[PATCH 5/6] KVM: PPC: Add support for IOMMU in-kernel handling
Alexey Kardashevskiy
aik at ozlabs.ru
Tue May 7 16:27:49 EST 2013
On 05/07/2013 04:02 PM, David Gibson wrote:
> On Tue, May 07, 2013 at 03:51:31PM +1000, Alexey Kardashevskiy wrote:
>> On 05/07/2013 03:29 PM, David Gibson wrote:
>>> On Mon, May 06, 2013 at 05:25:56PM +1000, Alexey Kardashevskiy wrote:
>>>> This allows the host kernel to handle H_PUT_TCE, H_PUT_TCE_INDIRECT
>>>> and H_STUFF_TCE requests without passing them to QEMU, which should
>>>> save time on switching to QEMU and back.
>>>>
>>>> Both real and virtual modes are supported - whenever the kernel
>>>> fails to handle TCE request, it passes it to the virtual mode.

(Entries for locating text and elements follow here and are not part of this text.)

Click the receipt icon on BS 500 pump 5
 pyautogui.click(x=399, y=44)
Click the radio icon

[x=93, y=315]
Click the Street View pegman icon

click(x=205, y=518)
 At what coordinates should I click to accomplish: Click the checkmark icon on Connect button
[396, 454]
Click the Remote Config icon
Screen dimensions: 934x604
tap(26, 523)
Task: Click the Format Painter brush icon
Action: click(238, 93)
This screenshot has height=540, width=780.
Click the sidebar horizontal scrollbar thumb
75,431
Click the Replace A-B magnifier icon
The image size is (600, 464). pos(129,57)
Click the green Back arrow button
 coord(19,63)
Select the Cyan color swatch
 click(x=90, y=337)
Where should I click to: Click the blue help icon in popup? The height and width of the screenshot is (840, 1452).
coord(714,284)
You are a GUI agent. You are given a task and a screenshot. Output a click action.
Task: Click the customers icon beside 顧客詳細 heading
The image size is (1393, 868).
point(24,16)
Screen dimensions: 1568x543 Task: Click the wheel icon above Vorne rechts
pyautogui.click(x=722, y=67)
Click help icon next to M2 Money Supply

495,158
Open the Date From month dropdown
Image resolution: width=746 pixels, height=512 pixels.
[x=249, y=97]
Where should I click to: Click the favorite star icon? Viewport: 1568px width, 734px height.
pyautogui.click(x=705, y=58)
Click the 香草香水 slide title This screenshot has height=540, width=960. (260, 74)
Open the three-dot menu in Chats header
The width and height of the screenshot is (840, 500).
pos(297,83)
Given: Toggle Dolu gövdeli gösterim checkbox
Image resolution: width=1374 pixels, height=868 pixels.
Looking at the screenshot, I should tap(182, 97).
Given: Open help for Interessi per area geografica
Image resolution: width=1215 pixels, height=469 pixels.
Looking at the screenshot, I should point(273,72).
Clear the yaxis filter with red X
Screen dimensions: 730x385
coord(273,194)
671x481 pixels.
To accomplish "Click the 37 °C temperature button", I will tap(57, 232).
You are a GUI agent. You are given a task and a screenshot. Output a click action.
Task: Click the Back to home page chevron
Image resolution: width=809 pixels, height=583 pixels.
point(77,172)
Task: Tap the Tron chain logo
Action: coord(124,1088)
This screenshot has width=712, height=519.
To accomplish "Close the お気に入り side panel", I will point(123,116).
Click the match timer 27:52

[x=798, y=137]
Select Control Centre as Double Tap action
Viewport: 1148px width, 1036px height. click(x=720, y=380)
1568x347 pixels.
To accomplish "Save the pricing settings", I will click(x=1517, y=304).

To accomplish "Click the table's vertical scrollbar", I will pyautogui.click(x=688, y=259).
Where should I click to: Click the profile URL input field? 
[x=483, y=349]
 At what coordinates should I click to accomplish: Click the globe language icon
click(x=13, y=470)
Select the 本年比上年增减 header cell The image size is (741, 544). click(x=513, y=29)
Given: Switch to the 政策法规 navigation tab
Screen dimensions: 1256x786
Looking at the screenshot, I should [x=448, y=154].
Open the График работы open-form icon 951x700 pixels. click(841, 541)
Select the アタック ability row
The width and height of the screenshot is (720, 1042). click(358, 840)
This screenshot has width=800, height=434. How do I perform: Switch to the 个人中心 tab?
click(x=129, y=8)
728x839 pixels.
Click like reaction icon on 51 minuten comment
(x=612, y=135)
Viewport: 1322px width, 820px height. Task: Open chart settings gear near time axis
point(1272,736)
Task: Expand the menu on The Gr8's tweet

>>>> If it the virtual mode handlers fail, then the request is passed
>>>> to the user mode, for example, to QEMU.
>>>>
>>>> This adds a new KVM_CAP_SPAPR_TCE_IOMMU ioctl to asssociate
>>>> a virtual PCI bus ID (LIOBN) with an IOMMU group, which enables
>>>> in-kernel handling of IOMMU map/unmap.
>>>>
>>>> This adds a special case for huge pages (16MB). The reference
>>>> counting cannot be easily done for such pages in real mode (when
>>>> MMU is off) so we added a list of huge pages. It is populated in
>>>> virtual mode and get_page is called just once per a huge page.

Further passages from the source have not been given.